My SQL error was Pg specific. It appears 'check' is a reserved word so I
changed 'check' to 'last_seen' and it works. So no worries about errors...

In any case, I have submitted my PgSQL patchset to the devs @ FuzzyOcr.
Hopefully it'll make it for the 3.5 stable release...

http://fuzzyocr.own-hero.net/ticket/34

It works as it should with PgSQL. Can't comment on MySQL functionality. This
project kicks ass!

------- Comment #33 From Juan 2006-12-27 17:55:29 0000 -------
Since you're fine tuning the ebuild, don't forget to add DBD-mysql when USE
mysql is enabled. Same for PgSQL once that gets into source.

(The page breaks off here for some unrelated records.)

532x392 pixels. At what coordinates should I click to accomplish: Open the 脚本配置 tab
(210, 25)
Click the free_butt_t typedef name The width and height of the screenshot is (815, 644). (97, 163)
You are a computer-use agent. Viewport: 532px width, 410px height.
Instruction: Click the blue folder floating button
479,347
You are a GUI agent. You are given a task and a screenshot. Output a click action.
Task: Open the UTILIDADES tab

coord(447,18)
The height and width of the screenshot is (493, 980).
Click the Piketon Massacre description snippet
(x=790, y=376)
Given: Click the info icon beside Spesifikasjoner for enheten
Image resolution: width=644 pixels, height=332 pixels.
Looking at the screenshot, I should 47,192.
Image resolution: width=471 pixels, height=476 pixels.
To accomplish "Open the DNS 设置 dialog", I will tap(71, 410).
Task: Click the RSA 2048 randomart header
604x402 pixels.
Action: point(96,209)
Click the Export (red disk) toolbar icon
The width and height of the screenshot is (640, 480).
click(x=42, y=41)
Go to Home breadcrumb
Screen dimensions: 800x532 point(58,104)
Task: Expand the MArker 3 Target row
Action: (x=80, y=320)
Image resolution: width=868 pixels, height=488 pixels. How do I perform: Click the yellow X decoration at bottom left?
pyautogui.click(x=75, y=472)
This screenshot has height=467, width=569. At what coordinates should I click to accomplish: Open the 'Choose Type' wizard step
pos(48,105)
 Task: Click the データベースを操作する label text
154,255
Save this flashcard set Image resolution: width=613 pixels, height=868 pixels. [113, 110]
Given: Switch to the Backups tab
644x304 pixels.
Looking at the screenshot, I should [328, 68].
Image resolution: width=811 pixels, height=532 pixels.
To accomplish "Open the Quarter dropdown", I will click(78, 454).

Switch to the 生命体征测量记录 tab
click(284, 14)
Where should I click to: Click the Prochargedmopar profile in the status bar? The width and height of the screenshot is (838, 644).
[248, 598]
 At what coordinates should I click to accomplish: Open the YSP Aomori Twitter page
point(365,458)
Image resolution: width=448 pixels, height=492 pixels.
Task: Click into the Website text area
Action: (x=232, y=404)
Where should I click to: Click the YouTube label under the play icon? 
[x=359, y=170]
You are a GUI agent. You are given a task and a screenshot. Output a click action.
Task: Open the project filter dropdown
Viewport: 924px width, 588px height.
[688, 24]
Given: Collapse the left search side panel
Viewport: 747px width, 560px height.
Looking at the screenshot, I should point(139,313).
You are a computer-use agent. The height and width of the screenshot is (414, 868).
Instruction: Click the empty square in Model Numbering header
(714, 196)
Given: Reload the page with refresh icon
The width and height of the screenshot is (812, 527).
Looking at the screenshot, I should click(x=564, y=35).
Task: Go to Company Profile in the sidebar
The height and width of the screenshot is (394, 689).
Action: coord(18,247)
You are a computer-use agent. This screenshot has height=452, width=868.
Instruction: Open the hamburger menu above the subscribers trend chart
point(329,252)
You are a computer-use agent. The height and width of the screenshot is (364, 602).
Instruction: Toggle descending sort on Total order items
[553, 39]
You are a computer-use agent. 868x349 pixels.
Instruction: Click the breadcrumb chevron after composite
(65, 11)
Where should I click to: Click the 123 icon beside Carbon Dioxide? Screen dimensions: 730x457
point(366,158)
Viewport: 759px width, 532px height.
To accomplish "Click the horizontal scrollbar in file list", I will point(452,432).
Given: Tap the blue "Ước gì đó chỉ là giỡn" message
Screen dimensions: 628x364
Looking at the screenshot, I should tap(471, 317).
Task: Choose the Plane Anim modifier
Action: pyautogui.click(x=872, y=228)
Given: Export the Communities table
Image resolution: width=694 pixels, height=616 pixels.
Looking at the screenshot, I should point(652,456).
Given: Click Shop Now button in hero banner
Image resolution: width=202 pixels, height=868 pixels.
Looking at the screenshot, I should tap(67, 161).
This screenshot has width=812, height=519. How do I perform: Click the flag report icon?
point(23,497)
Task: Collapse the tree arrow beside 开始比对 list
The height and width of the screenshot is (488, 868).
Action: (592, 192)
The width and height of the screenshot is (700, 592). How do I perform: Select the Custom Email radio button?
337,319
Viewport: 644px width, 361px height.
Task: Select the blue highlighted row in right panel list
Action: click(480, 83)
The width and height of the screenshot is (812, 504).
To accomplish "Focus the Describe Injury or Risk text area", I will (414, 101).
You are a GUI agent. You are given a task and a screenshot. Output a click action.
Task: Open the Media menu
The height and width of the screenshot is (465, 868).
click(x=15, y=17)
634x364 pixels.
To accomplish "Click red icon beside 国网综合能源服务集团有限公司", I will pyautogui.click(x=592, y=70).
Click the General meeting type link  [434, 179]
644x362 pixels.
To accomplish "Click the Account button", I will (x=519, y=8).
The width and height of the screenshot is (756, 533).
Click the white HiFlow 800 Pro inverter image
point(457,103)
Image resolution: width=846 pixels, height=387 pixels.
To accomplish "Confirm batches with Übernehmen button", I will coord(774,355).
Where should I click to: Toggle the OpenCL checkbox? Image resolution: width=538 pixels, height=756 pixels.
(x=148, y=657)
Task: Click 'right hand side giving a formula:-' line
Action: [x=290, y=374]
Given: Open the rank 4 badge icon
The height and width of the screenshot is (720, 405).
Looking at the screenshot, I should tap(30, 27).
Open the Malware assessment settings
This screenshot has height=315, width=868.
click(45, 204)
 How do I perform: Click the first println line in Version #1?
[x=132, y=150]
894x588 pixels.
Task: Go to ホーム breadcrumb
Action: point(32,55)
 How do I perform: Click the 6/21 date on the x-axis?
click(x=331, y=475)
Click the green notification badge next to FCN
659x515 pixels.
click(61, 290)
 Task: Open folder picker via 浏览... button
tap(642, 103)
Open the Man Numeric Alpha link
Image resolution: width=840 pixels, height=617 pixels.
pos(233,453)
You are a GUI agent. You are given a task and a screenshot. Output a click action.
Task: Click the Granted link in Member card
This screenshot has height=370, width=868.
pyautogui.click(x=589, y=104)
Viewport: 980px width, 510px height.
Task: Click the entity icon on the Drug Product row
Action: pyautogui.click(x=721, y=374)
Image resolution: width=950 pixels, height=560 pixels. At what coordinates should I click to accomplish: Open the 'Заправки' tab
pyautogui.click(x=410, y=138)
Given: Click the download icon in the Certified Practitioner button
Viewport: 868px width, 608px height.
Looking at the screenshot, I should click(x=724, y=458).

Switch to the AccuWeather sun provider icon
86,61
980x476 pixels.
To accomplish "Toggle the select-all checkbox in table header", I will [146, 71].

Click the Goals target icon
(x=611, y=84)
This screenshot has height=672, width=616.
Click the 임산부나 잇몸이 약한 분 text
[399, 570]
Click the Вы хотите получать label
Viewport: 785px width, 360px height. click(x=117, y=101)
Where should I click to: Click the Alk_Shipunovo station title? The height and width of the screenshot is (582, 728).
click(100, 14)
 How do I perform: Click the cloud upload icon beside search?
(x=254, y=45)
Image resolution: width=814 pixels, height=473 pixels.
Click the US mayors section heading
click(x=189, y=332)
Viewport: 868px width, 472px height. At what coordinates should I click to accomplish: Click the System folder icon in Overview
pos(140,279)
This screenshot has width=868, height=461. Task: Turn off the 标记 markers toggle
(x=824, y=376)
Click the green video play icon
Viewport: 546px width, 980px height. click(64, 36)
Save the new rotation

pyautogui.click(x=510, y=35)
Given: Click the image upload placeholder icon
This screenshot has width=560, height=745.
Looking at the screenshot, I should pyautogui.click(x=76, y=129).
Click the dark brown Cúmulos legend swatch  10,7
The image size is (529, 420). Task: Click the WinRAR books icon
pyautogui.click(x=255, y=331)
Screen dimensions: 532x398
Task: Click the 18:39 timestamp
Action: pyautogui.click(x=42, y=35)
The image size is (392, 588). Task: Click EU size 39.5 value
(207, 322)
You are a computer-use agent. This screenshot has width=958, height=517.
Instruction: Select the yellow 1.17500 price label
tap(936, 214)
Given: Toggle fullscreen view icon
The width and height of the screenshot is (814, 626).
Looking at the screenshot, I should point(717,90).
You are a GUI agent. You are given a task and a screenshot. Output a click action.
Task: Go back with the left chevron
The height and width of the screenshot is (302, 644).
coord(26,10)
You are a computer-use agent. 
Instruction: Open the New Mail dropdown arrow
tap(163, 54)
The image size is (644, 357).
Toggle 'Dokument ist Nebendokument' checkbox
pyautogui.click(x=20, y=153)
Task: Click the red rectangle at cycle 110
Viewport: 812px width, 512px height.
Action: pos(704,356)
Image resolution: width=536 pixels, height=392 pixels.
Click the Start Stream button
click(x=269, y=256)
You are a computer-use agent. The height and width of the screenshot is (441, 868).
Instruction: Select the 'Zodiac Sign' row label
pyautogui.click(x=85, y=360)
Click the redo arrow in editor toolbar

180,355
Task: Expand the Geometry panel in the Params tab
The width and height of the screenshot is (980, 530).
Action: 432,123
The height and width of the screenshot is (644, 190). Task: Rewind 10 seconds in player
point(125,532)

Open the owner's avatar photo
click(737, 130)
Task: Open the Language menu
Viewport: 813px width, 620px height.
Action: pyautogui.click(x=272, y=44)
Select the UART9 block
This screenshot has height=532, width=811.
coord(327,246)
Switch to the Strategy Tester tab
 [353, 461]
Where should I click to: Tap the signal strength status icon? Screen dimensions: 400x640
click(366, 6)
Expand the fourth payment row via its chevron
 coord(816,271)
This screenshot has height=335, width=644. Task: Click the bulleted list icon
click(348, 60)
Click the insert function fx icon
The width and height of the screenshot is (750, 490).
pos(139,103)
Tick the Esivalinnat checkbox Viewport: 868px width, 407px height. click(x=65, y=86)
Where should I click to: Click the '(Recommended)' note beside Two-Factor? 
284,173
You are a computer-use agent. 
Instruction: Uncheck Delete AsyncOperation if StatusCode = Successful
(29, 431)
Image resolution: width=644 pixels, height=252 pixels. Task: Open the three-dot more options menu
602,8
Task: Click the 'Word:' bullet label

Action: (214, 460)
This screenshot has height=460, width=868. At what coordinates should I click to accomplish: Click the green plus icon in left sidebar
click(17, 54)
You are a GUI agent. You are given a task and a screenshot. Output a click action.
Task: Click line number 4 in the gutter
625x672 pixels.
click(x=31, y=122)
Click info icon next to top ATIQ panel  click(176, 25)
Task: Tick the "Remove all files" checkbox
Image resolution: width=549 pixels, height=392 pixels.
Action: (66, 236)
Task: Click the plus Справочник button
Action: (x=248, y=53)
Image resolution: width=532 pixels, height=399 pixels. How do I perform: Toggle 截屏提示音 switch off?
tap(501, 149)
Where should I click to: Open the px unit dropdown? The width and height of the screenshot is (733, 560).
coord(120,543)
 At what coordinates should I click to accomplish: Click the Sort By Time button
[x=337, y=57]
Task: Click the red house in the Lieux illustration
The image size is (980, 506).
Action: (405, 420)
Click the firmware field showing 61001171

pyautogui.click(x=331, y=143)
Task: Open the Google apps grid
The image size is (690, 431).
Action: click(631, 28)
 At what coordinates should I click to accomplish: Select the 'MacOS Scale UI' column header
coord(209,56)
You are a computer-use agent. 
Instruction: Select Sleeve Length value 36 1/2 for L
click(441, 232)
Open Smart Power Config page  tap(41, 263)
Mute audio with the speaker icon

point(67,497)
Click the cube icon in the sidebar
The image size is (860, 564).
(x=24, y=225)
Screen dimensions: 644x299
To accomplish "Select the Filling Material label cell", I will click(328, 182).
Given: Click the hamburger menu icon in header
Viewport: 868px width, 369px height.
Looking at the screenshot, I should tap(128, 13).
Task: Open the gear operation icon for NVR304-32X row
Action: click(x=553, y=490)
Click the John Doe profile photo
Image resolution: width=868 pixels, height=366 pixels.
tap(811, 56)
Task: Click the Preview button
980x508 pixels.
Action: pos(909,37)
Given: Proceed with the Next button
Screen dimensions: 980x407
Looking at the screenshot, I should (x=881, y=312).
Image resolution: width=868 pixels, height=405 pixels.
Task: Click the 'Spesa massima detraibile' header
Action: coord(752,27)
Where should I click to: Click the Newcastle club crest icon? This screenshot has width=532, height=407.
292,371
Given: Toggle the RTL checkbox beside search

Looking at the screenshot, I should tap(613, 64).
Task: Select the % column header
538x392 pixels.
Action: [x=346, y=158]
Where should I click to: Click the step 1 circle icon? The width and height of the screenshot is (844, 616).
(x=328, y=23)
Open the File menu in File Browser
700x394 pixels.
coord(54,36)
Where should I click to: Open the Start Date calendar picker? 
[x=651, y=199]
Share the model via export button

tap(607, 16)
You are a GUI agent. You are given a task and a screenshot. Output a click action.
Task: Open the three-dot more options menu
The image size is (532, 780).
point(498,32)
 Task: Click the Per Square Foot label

Storable appears to be required when hashing to files, not SQL. Can you confirm
this?

------- Comment #34 From Jacob Lindberg 2006-12-28 01:30:53 0000 -------
Juan,

Nice job there. I hope to see your patch go into stable 3.5 :)

Do you think we should add your patch to the ebuild?

I took your ebuild as reference. Now we are in 'sync'.

I have made some changes and enhancement to the ebuild now. I will list a small
ChangeLog here:

--------
- Changed dev-db/mysql to dev-perl/DBD-Mysql in mysql USE FLAG
- Added dev-perl-core/Storable to RDEPEND
- Removed dev-perl/Log-Agent from DEPEND
- Changed the eerror to a little more user friendly message
- Added USE flag log which will change "#focr_logfile /tmp/FuzzyOcr.log" to
"focr_logfile /var/log/FuzzyOcr.log" in FuzzyOcr.cf
- Renamed noocrad.patch to diableocrad.patch in files
- Changed DEPEND to only consist of dev-lang/perl and
>=mail-filter/spamassassin-3.0.0. The rest is in RDEPEND since there is no need
when building the package
- Added /var/lib/FuzzyOcr to handle all file dbs + changing
/etc/mail/spamassassin to /var/lib/FuzzyOcr in FuzzyOcr.cf
--------

As you can see I removed the Log::Agent, and used the log USE flag for enabling
logging from FuzzyOcr. I hope this is okay with you.

I have enabled image hashing (option 2) in my test setup and it all works like
a charm. I even moved it to production now. 

I can't use mysql since my servers are too loaded for doing SQL queries at the
moment. I will have to trust you, Juan, on that one :)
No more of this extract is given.